The said Defendants plead that the Plaintiffs are non suited in this matter on the grounds that

2.1 The Plaintiffs cite themselves in their personal capacities in their numerous applications and actions.

2.2 Accordingly the Plaintiffs were bound to take action against the said Defendants in terms of Section 41 of the Sectional Titles Act No. 96 of 1986, but failed to do so.

3.

The Plaintiffs claim in their Amended Declaration that they acted as trustees but such averment does not assist them, because

3.1 the Plaintiffs acted as trustees for the seven month period 29 January 2005 to 29 August 2005 only and the majority of their legal challenges occurred outside this period of time.
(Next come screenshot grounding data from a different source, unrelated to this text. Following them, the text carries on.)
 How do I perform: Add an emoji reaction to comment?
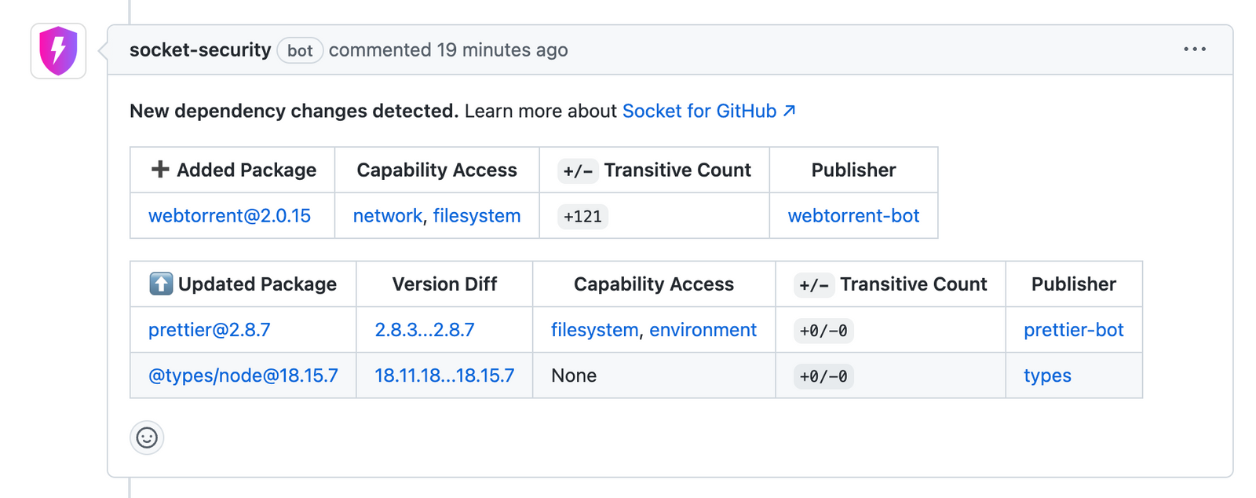(147, 438)
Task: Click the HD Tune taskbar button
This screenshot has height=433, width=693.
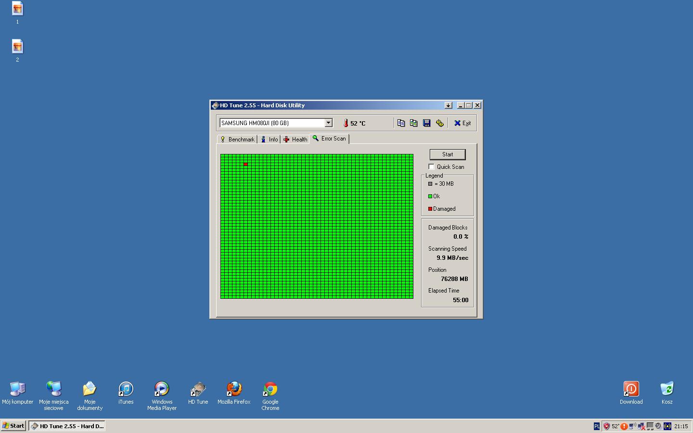Action: [67, 426]
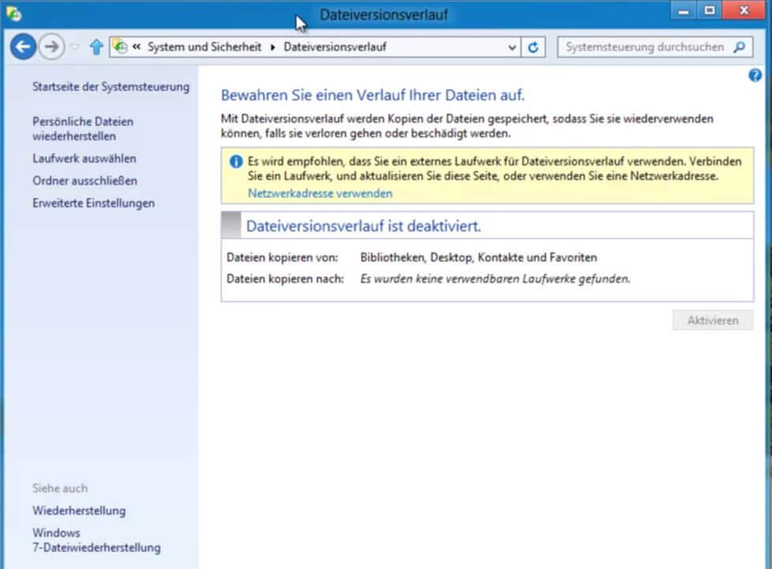Open Help via the question mark icon
Screen dimensions: 772x569
tap(755, 75)
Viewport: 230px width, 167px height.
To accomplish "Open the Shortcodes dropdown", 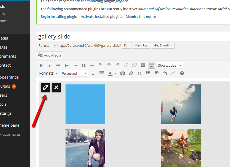I will [170, 65].
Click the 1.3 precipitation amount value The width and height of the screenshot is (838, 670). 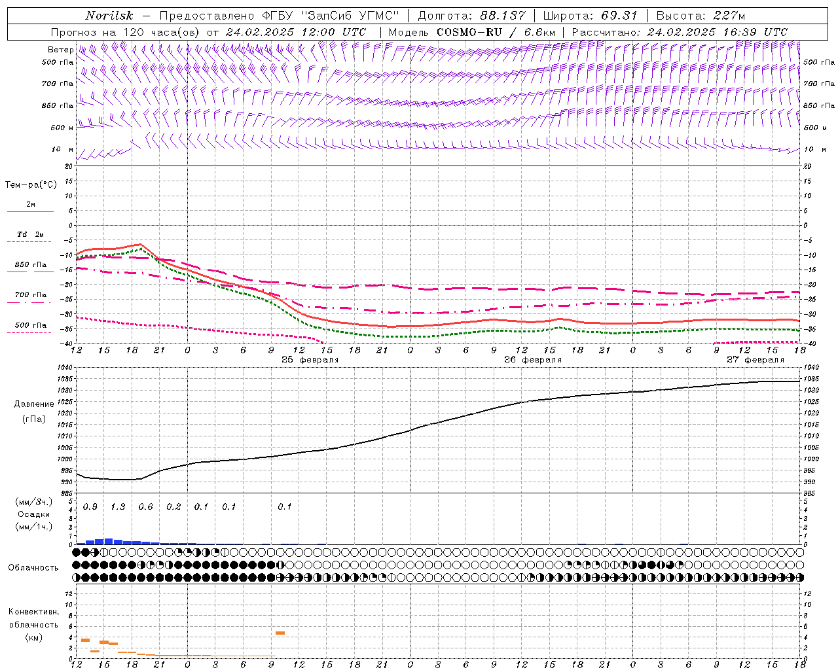click(x=118, y=506)
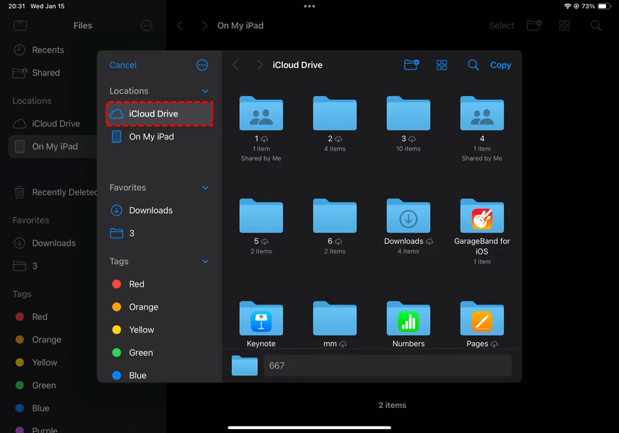
Task: Go back using the dialog's left chevron
Action: pyautogui.click(x=236, y=65)
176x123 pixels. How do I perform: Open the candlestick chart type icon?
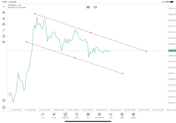point(4,12)
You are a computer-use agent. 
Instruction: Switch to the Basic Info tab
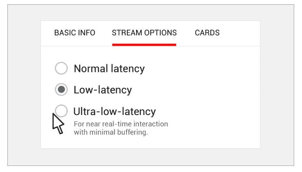[x=75, y=33]
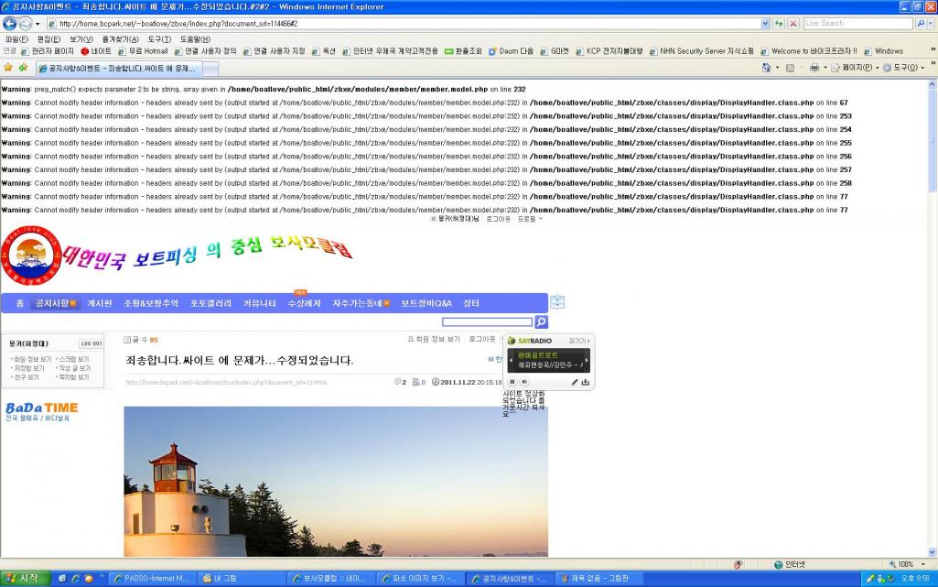938x587 pixels.
Task: Pause the SayRadio player
Action: (512, 382)
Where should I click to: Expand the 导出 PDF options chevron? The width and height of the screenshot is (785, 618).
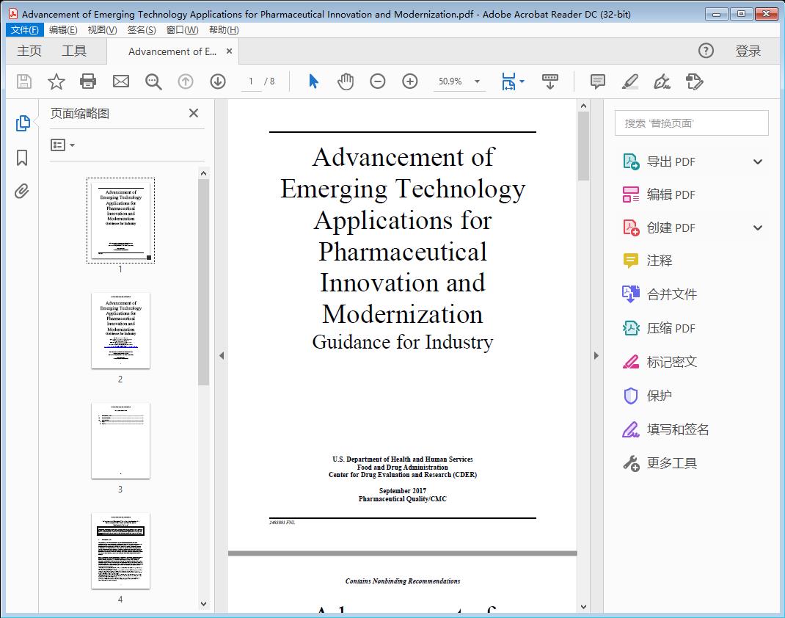[758, 161]
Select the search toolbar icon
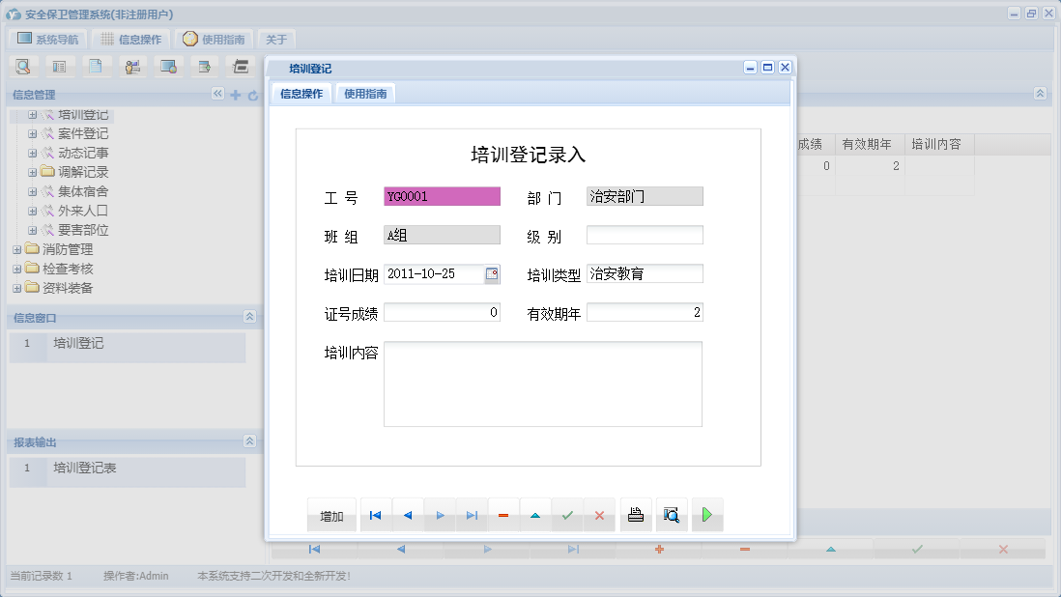 23,66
3.2 the Plaintiff failed to plead that in acting as trustees they obtained the authority of the majority of trustees to so act in terms of Section 22 of the Management Rules.

4.

The Plaintiffs claim in their amended Declaration that they in their capacity as trustees, were obliged to launch the actions and application they did, on behalf of the Body Corporate, the First Defendant.

5.

Since it is evident that the Plaintiffs acted in their personal capacities they were obliged to comply with section 41 of the Sectional Title Act but failed to do so and in addition contrary to the requirements of Section 41 of the Act, they proceeded to sue the Body corporate and claim costs against it, the very body they claim to protect.

. . .

8.

In the premise the Plaintiffs do not have the locus standi to bring their several legal challenges against the Defendants.

9.

WHEREFORE the Third, Fourth and Fifth Defendants pray that the Plaintiffs several actions and application be dismissed with costs.'


[7] The consolidated applications proceeded to trial before Van der Reyden J. On 7 August 2007 Voyager successfully applied as a matter of urgency for the issue of the appellants’ locus standi to be adjudicated as a separated issue in terms of Rule 33(4). After certain other legal skirmishes, none of which are relevant for present purposes, the learned judge held on 11 June 2010:

'1. The First and Second Plaintiffs lack locus standi in respect of all claims in which they were obliged but failed to follow the procedure provided for in section 41 of the Sectional Titles Act and more specifically lack locus standi in respect of Claims C, D and E.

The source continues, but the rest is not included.